THE REQUEST: Return each line of the data below that contains the string "settings".

(Element and text location data)
/---

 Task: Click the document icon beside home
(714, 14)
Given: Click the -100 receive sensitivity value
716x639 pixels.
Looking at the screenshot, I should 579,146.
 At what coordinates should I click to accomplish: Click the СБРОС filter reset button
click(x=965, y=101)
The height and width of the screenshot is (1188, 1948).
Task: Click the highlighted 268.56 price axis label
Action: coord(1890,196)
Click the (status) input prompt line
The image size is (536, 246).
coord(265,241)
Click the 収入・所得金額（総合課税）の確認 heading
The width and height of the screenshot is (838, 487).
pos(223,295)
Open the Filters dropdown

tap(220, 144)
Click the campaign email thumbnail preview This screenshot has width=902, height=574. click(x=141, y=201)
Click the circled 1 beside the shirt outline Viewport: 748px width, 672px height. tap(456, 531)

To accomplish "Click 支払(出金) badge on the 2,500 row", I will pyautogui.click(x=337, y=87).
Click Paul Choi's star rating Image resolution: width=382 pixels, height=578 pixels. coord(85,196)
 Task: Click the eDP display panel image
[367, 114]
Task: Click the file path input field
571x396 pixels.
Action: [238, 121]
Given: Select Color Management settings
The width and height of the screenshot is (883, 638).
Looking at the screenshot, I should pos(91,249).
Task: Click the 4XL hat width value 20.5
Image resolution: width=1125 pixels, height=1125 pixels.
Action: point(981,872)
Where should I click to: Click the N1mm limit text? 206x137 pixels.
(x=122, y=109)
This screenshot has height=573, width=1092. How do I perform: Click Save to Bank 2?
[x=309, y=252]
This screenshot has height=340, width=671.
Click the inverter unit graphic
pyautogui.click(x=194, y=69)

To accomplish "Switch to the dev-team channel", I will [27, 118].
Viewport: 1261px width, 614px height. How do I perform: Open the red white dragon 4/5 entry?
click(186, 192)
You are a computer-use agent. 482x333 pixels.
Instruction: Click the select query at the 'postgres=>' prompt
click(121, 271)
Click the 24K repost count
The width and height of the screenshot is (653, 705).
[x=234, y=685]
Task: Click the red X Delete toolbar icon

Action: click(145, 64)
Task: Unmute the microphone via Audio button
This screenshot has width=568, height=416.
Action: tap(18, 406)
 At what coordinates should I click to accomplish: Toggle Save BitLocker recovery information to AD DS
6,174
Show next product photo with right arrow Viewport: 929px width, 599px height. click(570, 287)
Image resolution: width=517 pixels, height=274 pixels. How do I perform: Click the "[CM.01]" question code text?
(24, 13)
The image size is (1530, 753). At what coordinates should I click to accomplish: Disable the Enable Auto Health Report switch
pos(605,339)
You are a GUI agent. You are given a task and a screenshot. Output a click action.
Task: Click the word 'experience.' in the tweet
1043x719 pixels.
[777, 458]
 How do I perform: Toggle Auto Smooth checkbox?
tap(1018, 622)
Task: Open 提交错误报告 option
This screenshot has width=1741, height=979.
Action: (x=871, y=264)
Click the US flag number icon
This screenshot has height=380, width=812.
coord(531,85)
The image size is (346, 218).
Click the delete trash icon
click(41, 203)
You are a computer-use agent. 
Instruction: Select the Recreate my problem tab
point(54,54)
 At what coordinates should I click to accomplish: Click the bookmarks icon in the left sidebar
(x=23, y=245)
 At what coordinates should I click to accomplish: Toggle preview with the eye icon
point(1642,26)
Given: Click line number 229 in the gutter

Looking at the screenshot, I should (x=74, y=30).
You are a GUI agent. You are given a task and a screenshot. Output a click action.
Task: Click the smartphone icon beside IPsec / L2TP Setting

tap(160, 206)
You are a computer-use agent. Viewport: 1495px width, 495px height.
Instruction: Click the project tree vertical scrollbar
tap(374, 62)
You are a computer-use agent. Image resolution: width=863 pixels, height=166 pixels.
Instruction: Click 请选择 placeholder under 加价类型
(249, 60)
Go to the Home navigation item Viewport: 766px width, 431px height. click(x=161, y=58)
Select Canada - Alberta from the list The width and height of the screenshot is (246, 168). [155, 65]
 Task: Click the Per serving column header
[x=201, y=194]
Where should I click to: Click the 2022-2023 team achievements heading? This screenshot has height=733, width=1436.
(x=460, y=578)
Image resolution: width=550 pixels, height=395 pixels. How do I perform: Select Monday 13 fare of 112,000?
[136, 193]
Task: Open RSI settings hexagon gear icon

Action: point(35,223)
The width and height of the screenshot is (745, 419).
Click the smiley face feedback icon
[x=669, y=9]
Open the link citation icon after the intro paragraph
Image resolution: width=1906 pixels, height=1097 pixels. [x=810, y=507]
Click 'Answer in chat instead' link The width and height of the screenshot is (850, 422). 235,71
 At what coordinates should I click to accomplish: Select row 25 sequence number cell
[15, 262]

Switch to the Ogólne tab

\---

WRITTEN SOLUTION:
Given: Select Color Management settings
Task: Open RSI settings hexagon gear icon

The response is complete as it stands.